DIRECTIVE: Recast the lines as a Markdown table with the columns "Row" and "Line", starting at the line that contains "This screenshot has width=1219, height=872." and ending at the last line of the records. Number each row, and leave out any blank lines.

------ PROVIDED ENTRIES

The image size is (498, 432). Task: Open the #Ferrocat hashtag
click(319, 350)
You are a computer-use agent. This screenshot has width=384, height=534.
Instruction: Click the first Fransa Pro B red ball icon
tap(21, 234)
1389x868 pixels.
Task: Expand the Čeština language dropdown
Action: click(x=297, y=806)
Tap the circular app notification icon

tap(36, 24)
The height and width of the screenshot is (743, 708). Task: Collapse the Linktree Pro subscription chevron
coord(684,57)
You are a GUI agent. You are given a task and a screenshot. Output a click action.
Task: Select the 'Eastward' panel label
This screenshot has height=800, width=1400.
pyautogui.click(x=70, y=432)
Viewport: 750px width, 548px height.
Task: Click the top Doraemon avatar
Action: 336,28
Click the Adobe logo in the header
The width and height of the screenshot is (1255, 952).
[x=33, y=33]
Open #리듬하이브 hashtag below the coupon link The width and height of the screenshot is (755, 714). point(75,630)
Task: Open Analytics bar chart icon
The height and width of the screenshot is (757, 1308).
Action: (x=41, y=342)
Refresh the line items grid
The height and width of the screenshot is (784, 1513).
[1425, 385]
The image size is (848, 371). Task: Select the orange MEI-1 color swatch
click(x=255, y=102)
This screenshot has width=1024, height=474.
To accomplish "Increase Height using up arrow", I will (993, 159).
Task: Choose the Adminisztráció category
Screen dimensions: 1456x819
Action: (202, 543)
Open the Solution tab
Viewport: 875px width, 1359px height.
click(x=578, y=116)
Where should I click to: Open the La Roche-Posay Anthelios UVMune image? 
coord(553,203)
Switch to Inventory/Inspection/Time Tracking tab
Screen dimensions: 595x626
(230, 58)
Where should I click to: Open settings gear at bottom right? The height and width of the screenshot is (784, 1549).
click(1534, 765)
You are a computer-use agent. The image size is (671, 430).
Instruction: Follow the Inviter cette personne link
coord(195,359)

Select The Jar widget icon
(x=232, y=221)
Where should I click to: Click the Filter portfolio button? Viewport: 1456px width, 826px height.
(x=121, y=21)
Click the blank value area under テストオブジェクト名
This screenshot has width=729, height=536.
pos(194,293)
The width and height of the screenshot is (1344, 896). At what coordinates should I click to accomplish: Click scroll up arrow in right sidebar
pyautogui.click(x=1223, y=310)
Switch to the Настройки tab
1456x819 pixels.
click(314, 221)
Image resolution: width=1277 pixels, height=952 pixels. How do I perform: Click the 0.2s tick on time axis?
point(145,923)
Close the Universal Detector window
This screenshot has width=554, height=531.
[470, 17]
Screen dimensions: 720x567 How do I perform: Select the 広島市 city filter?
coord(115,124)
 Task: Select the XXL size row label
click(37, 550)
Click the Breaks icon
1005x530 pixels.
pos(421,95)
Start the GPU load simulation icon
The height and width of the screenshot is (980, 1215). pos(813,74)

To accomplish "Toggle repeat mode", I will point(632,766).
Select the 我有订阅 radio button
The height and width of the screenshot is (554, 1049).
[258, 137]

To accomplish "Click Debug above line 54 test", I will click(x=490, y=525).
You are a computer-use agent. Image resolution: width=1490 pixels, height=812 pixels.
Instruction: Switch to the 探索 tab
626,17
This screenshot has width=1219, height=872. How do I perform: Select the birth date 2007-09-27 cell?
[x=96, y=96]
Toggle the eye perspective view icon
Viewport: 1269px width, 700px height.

------------

ANSWER IN FULL:
| Row | Line |
|---|---|
| 1 | This screenshot has width=1219, height=872. How do I perform: Select the birth date 2007-09-27 cell? |
| 2 | [x=96, y=96] |
| 3 | Toggle the eye perspective view icon |
| 4 | Viewport: 1269px width, 700px height. |